Sighing, she got up from the lawn chair, shuffled back into the house, and lay down on the living room sofa. Th
e garage and downstairs hallway smelled like fresh paint—it’d taken two coats to cover the bloodstains. Nancy was too attached to this house, where she raised her children, to ask Frank to move. But she didn’t go downstairs anymore. Frank did their laundry now, dropped her off at the front door after outings before pulling into the garage. But attentive as he had been, Frank couldn’t do everything. He was helpless in the kitchen, for instance. So tonight, on his way home, he’d stop by Cane Rosso, the brick-oven pizza place, to pick up some Bolognese and a couple of marinara pies. Ashley, their daughter, was coming to dinner, and pizza had always been her favorite food.

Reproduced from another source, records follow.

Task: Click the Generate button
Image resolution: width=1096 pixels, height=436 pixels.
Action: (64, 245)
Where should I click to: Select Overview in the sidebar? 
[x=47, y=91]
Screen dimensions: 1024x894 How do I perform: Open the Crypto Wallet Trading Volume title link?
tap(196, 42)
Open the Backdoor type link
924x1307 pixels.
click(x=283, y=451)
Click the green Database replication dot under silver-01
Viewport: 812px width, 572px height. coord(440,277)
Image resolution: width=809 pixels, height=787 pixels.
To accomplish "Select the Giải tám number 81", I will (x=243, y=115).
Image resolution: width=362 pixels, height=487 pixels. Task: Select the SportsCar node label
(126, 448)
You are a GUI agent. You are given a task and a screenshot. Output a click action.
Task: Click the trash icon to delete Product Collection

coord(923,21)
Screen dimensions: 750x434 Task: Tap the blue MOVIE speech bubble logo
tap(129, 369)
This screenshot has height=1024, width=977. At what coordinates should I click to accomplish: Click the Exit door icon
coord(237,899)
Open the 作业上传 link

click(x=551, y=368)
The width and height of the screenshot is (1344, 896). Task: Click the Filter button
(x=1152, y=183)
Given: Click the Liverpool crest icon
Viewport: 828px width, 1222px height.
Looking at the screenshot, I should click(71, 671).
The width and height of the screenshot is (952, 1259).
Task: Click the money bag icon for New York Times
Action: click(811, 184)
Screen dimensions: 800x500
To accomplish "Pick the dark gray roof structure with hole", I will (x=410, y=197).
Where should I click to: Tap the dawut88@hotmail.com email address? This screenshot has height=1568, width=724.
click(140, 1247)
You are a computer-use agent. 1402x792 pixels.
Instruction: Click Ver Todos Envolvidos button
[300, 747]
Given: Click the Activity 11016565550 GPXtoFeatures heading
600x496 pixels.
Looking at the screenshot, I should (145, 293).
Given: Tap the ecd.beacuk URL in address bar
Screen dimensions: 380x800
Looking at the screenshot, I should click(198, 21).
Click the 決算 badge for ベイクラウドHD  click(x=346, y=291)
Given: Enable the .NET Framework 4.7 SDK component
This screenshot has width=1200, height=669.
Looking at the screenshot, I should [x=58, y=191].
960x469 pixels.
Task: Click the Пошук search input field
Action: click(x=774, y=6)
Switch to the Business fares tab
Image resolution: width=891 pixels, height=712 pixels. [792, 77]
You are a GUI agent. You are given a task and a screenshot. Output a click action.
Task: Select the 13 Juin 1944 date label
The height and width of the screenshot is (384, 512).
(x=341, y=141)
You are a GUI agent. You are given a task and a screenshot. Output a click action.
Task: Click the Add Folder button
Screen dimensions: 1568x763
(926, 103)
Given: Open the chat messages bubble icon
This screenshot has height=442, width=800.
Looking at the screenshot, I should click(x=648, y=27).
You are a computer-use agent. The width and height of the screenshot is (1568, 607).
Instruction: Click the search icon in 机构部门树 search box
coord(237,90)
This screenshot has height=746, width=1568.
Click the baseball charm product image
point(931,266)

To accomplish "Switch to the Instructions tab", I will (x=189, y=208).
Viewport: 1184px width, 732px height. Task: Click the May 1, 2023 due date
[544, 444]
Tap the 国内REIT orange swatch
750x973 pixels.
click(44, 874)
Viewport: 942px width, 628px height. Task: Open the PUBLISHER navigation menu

Smiling at the thought of it, Nancy drifted off.
* * *
When she woke up, Nancy didn’t know what time it was. She didn’t remember falling asleep on the sofa. She didn’t remember her dreams. But it must have been evening because Frank was home, and Ashley too. Nancy heard their voices, coming from the kitchen, and smelled the good Italian food.
“Honey?” she calleds out.
No answer. She hears Frank’s laugh, and Ashley’s. They always did have their own, private language. So much has changed for them these past few weeks, Nancy thinks. But the most important things stayed the same.
“Honey?” she called again, louder this time.
“I’ll be right there,” Frank answered, but Nancy didn’t hear him. Someone was knocking at their front door.
“Frank? Frank? I hear someone knocking.”
“I’ll get it,” Frank hollered back.
Outside, Detective Michael Wall and two Carrollton police officers were waiting with an arrest warrant.
* * *
“Frank, what is this?”
Nancy was standing in the vestibule, looking into her husband’s eyes as one of the officers put him in handcuffs.
“You have the right to remain silent,” the other officer said.